Psikolojik Hastalıkların Çaresi



 Bizim bu dünyaya gelme nedenimiz, Allah'a kul olmak ve O'na ibadet etmektir. Bunu çoğumuz yapmadığımız için, manen bu hastalıklara maruz kalıyoruz. Halbuki Allah-u Zülcelal bir ayet-i kerimede şöyle buyurmaktadır: 
  "Kalpler, ancak Allah'ı anmakla huzur bulur." (Rad; 28)
  Bizim manen hasta olmamız, Allah'ı anmayı unutmaktan kaynaklanmaktadır. Halbuki insan kendini yaratan Allah-u Zülcelal'i hatırlayıp, O'na yönelse, bu manevi hastalıkların hepsinden kurtulacaktır inşaAllah. Yüce Allah, insanı en mükemmel şekilde yaratmış ve onu en şerefli varlık kılmıştır. Biz Allah'a kul olmak ile mükellef canlılarız. Biz Allah'a gereği gibi yönelip, O'na teslim olmalıyız. 
 
 Psikiyatri ve psikologlara giderek, her gün tonlarca para harcanıyor. Düşünsenize, manevi hastalıklardan kurtulmak için psikolog veya psikiyatriye gidiyorsunuz ve seans başı en az 300 TL ödüyorsunuz. Halbuki bu manevi hastalıklardan kurtulmak için para ödemek yerine, Allah'a yönelerek para ödemeden bu hastalıklardan kurtulmak hem bedava, hem de çok daha etkili. Biz Allah'ı andığımız zaman, Allah'da bizi anacaktır. Nitekim Allah-u Zülcelal, bir ayet-i kerimede şöyle buyuruyor: 
"Öyle ise yalnız beni anın ki, bende sizi anayım." (Bakara; 152)

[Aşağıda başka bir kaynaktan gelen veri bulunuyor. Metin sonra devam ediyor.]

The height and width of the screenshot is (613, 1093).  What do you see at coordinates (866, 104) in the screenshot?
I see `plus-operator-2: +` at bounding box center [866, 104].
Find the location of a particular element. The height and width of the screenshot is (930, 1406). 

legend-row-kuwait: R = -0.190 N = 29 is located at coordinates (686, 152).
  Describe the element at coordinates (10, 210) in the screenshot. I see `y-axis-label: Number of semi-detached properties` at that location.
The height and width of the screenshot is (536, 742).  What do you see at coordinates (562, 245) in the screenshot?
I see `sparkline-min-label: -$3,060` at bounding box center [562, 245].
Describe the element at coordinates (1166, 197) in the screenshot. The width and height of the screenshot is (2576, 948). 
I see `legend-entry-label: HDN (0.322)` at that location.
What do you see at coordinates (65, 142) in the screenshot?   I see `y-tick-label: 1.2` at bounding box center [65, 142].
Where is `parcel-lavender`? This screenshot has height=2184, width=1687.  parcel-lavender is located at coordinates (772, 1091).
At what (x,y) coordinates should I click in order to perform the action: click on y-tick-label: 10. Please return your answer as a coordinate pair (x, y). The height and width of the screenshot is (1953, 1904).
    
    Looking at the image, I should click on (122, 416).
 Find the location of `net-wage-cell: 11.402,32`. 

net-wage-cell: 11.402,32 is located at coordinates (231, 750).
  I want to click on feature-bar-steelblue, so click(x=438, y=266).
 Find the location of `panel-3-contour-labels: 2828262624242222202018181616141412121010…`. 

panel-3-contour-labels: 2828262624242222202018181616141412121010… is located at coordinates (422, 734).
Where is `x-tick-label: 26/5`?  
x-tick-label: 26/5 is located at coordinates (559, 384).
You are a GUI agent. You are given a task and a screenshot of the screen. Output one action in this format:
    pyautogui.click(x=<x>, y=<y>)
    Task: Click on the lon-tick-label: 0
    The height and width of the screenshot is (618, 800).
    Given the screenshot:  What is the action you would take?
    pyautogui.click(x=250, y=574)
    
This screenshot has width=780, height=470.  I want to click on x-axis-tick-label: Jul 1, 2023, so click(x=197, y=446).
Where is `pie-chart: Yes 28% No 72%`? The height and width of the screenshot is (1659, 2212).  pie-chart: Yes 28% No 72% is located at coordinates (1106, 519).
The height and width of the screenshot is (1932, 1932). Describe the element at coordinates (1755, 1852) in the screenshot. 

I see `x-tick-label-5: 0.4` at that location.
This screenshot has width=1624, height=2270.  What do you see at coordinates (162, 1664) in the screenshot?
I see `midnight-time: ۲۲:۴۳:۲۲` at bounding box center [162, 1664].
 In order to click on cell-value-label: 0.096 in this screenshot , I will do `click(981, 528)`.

  Şimdi bu anlattıklarımdan dolayı, bana 'yobaz' diyenler olacaktır. İnanın ben de Allah'a yönelmeden önce, bu yola 'yobazlık' diyordum. Bende bundan 2 sene evvel, psikolojik rahatsızlıklar geçirdim. Yaşamak istemiyordum. Canım hiçbir şey yapmak istemiyordu. Sürekli evde kendimi dinliyordum. Bazen iç sıkıntım o kadar fazla oluyordu ki, ancak alkol alırsam rahatlayabileceğimi zannediyordum. 
  Dedem vefat ettiğinde aklım başıma geldi. Ölümün hak olduğunu ve kendime gelmem gerektiğini anladım. Dedemin vefatı, suratıma tokat gibi çarpmıştı adeta. Sonra abdest alıp,  namaz kılmaya başladım.. Baktım ki, bu sıkıntılarım yavaş yavaş azalmaya başladı. "Demek ki, çarem ve ilacım bu imiş. Allah'a yönelmekmiş. Keşke daha önce bunu fark etseydim, keşke daha önce Allah'a yönelseydim." diye düşünmeye başladım. Şu anda sıkıntılarım halen var ama, sıkıntılara karşı sabretmeyi ve dayanmayı öğrendim. Hakikaten insan Allah'a tevekkül edince, sıkıntılar daha kolay geliyor insana. 
 

  Ben asla bu hastalıklara maruz kalan insanları kınamıyorum. Ben de bu hastalıkların evresinden geçtim. Gitmediğim doktor, dolaşmadığım hastane kalmadı. Ben sadece çareyi, ibadet etmekte buldum ve bunu sizinle de paylaşmak istedim. Amacım belki birkaç insana faydalı olabilmek düşüncesinden ibarettir. Lütfen bu yazımı kınama değil de, bir dost tavsiyesi olarak algılayınız. Hem bu yazdığım makaledeki rahatsızlıklar, bunlara karşı bilinçlenmemize de vesile olacaktır.